Modern scholarship usually considers the ‘state’ to be a stable political unit and static social institution. However, throughout history, both the trajectories of state building and the specific features of the state have developed differentially. In this lecture, we will discuss and define the concept of the state and its “capacities”—state capacities as extractive capacity, as provision of public goods and its use of force. We will examine the role of war in state-making and how the evolution of certain regime types increases demands on the state apparatus. Finally, we will explore whether the development of the state should be understood as a process embedded in a historical context, or whether we can conceive of state building as an ahistorical or unconditional process.

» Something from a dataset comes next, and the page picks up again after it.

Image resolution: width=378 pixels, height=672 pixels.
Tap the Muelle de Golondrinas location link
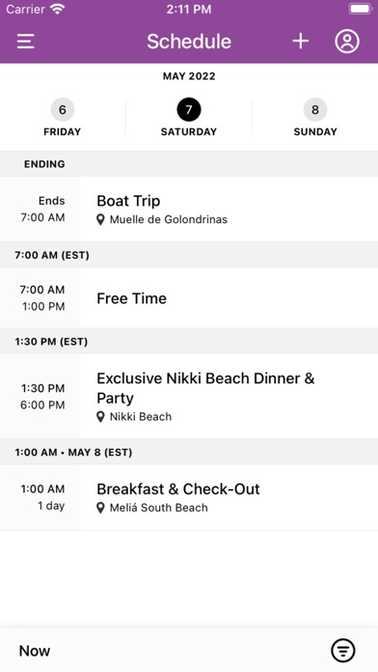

States fail. States can fail to provide public goods, to provide security for their citizens and prevent the intervention of external actors. States might also lose their sovereignty. In this lecture, we will discuss the circumstances under which states can be thought as “failed” across these dimensions. We will discuss several cases from developing world, as well as the dynamics of state failure “from abroad” and “from within”. We will critically evaluate the utility of the “failed state” as concept. Finally, this lecture will review contemporary cases of states we might believe to be developed and resilient, but have come under threat of failure.

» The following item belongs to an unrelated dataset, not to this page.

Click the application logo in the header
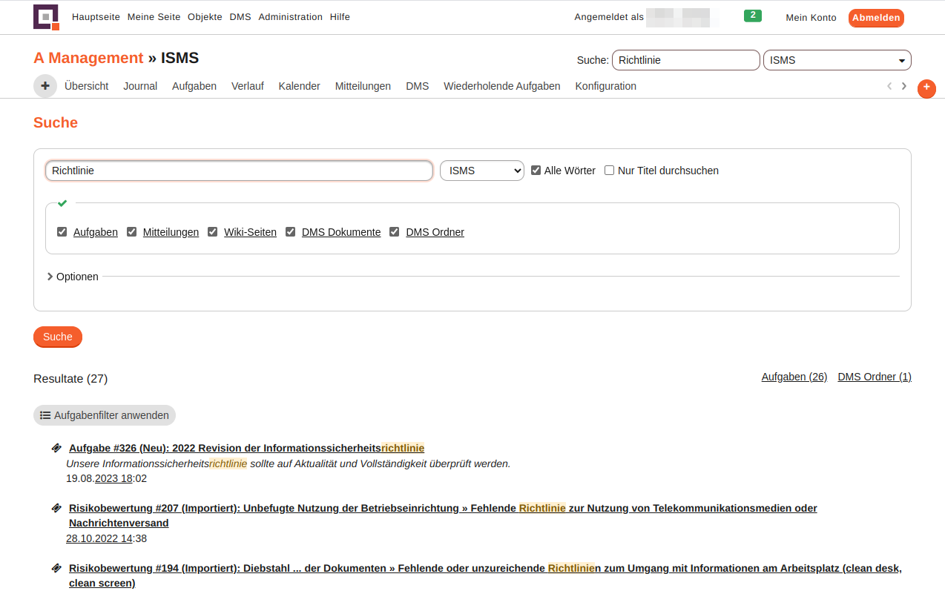Screen dimensions: 945x591 click(46, 17)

Andrea Ruggeri (PhD 2011, University of Essex) is Associate Professor of International Relations and joined Brasenose College and the Department of Politics an International Relations at the University of Oxford in September 2014. Previously, he was Assistant Professor of International Relations at the University of Amsterdam from 2010. His current research deals with civil wars and peacekeeping. His broader research interests include collective political violence, state development, and comparative politics. His work has been published in several academic journals, including the British Journal of Political Science, International Security, Journal of Conflict Resolution, Journal of Peace Research as well as edited volumes. Ruggeri serves as a member of the Peacekeeping Working group organised by the Folke Bernadotte Academy (Sweden) and is an active member of the Network of European Peace Scientists. He also holds the posts of Research Fellow at the Michael Nicholson Centre for Conflict and Cooperation, University of Essex and Associate Member of Nuffield College, Oxford. He also serves as a member of the steering committee of the Centre for International Studies, Oxford.